Pero también noté que, cuando esa retroalimentación se asume como una oportunidad para aprender y avanzar, se abren caminos muy enriquecedores para toda la comunidad educativa. Es como si en el bosque solo valorásemos el árbol más alto, ignorando que la salud del ecosistema depende de todos sus elementos, pero si un cuidador del bosque que en vez de talar árboles que no crecen rápido con el fin de quedarse solo con los mejores, aprende a observarlos, a entender las razones de su desarrollo, a cuidar el suelo, y en general a adaptar las condiciones para que cada árbol tenga la oportunidad de florecer a su ritmo, probablemente todos los árboles crecerían a la vez y serían aproximadamente igual de altos. Así, la evaluación pasa a ser una herramienta para acompañar, no para castigar o clasificar.

Para mí, esa capacidad de abrirse al cambio, de tomar la luz del feedback y convertirla en energía positiva, es lo que puede marcar la diferencia en la calidad educativa. Es un trabajo colectivo, donde docentes, estudiantes, familias y equipos directivos se convierten en hojas que captan la luz y raíces que permiten sostener ese crecimiento.

Reflexionando, creo que como futuros docentes debemos apostar por una evaluación que reconozca la diversidad del alumnado, sus contextos y sus formas de aprender. Esto implica diseñar actividades y criterios flexibles, fomentar la autoevaluación y la coevaluación, y transformar el error en una oportunidad de aprendizaje, no en un estigma.

La evaluación, entonces, se parece menos a una tala selectiva y más a un trabajo de jardinería que requiere paciencia, observación y mucho cuidado. Para mí, esta es la esencia de educar hoy: cultivar espacios seguros donde el crecimiento sea posible, donde cada persona pueda echar raíces y desplegar sus ramas con libertad, pues así como en la fotosíntesis, no basta con recibir luz; hace falta un proceso de transformación interna que implique reflexión, diálogo y acción. 

Y es por ello que considero que debemos reflexionar sobre cómo podemos cultivar esa cultura evaluativa en nuestras futuras aulas y centros, y cómo podemos enseñar a nuestros estudiantes a verse como parte activa de ese proceso, a valorar el error, el cambio y la mejora continua.

Quizá, en este sentido, educar sea también preparar a ese árbol para que se nutra con la luz que le llega, para que sus raíces se afiancen en un suelo que cambia y sus hojas se abran a la renovación constante. Y la evaluación, entonces, no es la poda que limita, sino la luz que impulsa el crecimiento.

Termino esta reflexión con la certeza de que aprender a evaluar y mejorar es un camino que implica compromiso, humildad y esperanza.
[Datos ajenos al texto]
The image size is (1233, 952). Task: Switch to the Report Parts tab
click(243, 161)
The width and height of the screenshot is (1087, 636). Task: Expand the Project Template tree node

No solo para responder a exigencias externas, sino para cultivar un bosque educativo vibrante, resiliente y siempre dispuesto a crecer con la luz que encuentra en el entorno, pues al final, no se trata solo de medir, sino de acompañar, de sembrar confianza y de nutrir la curiosidad, para que el bosque educativo sea vivo, diverso y resiliente frente a las tormentas del mundo actual.